彼女も、同じように城から一歩も出ることの出来ない状態になったのだ。
魔人討伐の集団はハナさんに少し前から目をつけていたのだ。
ハナさんが別の世界から来た者であることを知っていたのは、王家とハナさんがこの世界に来た時からお世話になっていたケイシ家のみであった。
さらに、ハナさんが不思議な薬を作る事ができることを知っていたのは、本当にごく一部の者だけであったはず・・・
当時、この世界ではいくつかの鉱石が発掘され、人間にとっては色々な技術を飛躍的に発展させる物となったのだ。
ハナさんにおいては、それを使って不思議な薬を作り出していた。
もちろんその薬は、病気や怪我などを改善するためのものであり、まだ公にされている物ではなかったのだ。
その頃、ハナさんは魔人の城にもよく出入りしていた。
ブラックを始め、他の魔人達とも良い関係を築いていたのだ。
ところが、闇の鉱石が発掘されてから状況がおかしくなったのだ。
ハナさんは他の鉱石と同じように、闇の鉱石の粉末を調合に使ったのだ。
しかしその薬が本来ある効果の逆の作用に転じる事がわかったのだ。
それも闇の鉱石の割合が多ければ多いほど効果も大きくなるので、人間だけでなく魔人にとっても危険な薬であったのだ。
ハナさんはその事がわかってからは闇の薬の調合をする事は無かったのだ。
しかし、城に軟禁されてから状況が変わったのだ。
どこから情報が漏れたのか、魔人討伐の集団はハナさんの作る薬をどうにか戦争の道具に出来ないかと考えていたのだ。

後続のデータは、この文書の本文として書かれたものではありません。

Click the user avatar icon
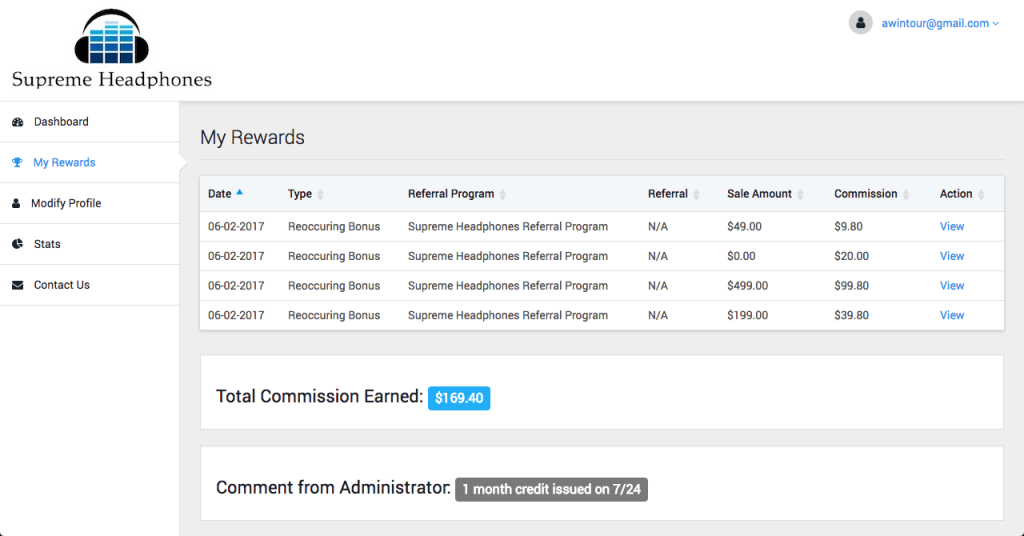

城に閉じ込められたハナさんは、その集団に闇の薬を作るように連日命じられたのだ。
もちろんとても危険な薬とわかっていたので、作ろうとはしなかった。
だが、王家やケイシ家の人達に危害を加えると脅され、作るしかなかったのだ。
つまり友人であった魔人達を倒すための薬を・・・
当時、ハナさんを大事に思っていたブラックにとっては、心が痛むことばかりだったのだ。
その事を知っている者がもしもいたとしたら・・・
私を同じように捕らえて、魔人排除を掲げようとする集団がいるとしたら・・・
もちろん私は簡単に捕まるつもりはない。
ただ、やはり守られるだけではなく、自分の身は自分で守るすべを身につけなければと思ったのだ。
昔のような戦争を起こさせるわけにはいかないのだ。
私はオウギ王にお願いをする事にしたのだ。
「あの・・・お願いがあります。
私に身を守る特訓を受けさせてもらえないでしょうか?
また同じような者達が現れた時、私だけでなく他の学生も危険にさらしてしまうかも知れない。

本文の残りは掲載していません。